*JOB*
Duplicate the lines starting with the line containing "699x646 pixels." and continuing through the last line, including both of those lines.

*DATA FOR PROCESSING*
BEGIN

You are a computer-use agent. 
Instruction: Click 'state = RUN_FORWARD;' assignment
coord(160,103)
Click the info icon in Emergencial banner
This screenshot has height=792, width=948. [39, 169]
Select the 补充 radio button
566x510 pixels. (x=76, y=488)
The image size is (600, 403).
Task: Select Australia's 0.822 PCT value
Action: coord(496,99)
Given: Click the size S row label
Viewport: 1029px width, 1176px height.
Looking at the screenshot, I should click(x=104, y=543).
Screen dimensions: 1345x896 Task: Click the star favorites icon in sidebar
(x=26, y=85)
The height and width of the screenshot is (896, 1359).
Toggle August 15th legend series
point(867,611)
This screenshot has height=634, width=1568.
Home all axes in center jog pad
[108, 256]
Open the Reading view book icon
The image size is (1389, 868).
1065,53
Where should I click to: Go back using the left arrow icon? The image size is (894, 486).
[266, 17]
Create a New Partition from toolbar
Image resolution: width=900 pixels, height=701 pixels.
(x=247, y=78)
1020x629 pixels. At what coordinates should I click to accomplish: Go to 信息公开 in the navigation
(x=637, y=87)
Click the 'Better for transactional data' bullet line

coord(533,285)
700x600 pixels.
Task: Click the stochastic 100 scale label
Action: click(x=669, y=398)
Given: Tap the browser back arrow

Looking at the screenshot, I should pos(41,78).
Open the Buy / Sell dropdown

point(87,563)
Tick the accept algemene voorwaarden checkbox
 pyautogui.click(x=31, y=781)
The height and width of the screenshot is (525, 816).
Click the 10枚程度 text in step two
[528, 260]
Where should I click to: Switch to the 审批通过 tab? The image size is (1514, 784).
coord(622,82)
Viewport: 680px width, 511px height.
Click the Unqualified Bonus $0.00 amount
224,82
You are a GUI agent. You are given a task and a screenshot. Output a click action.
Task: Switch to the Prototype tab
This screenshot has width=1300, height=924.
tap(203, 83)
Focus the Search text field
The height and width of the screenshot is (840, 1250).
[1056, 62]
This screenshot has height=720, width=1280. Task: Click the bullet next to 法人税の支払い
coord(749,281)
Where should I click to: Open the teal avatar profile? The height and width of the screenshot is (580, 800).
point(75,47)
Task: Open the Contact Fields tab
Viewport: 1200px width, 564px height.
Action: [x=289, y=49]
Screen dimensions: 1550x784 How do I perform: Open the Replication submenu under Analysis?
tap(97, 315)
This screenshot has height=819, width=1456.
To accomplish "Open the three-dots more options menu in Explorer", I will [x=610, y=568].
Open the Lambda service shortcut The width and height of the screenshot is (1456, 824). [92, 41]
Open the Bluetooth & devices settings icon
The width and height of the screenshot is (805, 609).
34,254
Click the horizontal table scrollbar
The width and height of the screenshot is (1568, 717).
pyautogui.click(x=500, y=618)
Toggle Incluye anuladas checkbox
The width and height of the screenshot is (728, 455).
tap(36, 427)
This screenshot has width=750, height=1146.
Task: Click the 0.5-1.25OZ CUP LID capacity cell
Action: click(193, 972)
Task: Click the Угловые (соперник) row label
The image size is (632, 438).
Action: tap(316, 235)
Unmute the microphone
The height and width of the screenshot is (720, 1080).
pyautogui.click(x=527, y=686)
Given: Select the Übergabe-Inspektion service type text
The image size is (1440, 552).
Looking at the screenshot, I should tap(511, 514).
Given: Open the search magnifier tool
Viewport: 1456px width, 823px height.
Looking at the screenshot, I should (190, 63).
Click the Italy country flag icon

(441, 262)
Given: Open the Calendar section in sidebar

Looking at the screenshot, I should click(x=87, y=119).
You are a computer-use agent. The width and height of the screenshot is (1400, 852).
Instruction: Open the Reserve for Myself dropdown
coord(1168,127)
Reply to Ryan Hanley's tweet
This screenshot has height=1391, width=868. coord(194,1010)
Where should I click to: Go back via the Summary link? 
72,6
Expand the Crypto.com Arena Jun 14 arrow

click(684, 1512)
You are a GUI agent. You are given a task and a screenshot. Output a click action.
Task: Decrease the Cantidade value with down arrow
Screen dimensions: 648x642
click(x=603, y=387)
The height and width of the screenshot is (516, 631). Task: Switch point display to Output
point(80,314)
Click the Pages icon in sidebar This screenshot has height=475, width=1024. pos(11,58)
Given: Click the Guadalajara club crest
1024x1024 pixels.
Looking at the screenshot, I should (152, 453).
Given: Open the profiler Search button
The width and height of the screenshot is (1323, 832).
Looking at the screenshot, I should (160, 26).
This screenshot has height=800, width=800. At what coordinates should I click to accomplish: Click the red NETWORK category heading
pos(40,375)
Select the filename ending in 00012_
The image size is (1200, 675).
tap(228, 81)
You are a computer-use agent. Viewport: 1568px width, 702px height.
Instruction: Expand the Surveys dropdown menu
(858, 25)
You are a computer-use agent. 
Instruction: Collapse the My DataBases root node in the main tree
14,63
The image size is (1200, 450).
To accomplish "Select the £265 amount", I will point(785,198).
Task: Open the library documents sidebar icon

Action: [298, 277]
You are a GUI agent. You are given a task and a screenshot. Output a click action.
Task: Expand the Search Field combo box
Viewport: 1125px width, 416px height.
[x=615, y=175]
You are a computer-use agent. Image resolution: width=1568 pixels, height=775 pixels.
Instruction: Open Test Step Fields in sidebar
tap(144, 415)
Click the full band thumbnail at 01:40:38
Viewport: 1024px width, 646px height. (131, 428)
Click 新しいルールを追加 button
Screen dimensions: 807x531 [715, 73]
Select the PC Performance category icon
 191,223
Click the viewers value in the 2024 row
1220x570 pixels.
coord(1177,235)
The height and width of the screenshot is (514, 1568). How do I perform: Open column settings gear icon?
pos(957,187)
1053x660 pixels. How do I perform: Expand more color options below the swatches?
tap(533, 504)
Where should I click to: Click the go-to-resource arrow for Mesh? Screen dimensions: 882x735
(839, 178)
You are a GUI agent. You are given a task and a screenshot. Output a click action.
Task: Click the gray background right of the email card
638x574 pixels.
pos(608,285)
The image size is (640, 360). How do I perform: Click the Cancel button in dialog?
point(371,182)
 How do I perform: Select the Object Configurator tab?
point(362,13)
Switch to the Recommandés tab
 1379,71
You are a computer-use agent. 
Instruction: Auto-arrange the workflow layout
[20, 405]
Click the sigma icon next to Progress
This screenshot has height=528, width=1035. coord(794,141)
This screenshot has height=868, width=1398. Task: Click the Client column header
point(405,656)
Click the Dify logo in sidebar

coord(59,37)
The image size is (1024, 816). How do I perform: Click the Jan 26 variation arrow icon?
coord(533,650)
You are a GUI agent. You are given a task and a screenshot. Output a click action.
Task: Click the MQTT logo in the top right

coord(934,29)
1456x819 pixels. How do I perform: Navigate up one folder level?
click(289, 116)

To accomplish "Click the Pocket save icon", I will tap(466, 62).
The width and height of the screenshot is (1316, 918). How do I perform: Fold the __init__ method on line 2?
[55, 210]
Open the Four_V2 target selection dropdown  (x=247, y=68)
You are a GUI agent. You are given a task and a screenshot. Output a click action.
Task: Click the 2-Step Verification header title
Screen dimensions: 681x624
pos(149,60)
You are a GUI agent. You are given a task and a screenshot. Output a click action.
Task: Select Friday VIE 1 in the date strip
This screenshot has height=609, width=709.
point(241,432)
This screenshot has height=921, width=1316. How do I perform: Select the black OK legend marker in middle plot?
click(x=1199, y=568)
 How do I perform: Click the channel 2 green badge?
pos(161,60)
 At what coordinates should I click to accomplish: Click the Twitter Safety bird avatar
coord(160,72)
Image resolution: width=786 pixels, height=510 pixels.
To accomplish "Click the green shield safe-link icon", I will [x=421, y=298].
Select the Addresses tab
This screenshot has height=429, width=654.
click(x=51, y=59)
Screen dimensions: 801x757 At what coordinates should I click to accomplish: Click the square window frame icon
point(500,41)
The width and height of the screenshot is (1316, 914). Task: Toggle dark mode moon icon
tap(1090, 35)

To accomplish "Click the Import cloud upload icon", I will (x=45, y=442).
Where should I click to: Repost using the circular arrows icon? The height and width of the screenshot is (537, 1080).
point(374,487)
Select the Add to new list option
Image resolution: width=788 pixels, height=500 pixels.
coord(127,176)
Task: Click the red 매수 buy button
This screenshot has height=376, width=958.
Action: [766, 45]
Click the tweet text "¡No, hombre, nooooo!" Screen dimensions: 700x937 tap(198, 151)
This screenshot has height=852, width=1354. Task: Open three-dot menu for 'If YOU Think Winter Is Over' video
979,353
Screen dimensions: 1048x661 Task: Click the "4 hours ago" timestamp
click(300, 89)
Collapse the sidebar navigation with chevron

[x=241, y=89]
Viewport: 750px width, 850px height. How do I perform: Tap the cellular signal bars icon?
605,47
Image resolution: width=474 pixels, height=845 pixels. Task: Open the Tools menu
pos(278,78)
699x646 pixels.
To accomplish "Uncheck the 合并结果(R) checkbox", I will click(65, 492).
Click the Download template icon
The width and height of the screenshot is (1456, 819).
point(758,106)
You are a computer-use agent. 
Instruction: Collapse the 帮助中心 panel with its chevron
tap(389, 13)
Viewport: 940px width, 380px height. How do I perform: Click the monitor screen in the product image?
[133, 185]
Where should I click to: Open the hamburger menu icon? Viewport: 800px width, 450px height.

END

*ANSWER IN FULL*
699x646 pixels.
To accomplish "Uncheck the 合并结果(R) checkbox", I will click(65, 492).
Click the Download template icon
The width and height of the screenshot is (1456, 819).
point(758,106)
You are a computer-use agent. 
Instruction: Collapse the 帮助中心 panel with its chevron
tap(389, 13)
Viewport: 940px width, 380px height. How do I perform: Click the monitor screen in the product image?
[133, 185]
Where should I click to: Open the hamburger menu icon? Viewport: 800px width, 450px height.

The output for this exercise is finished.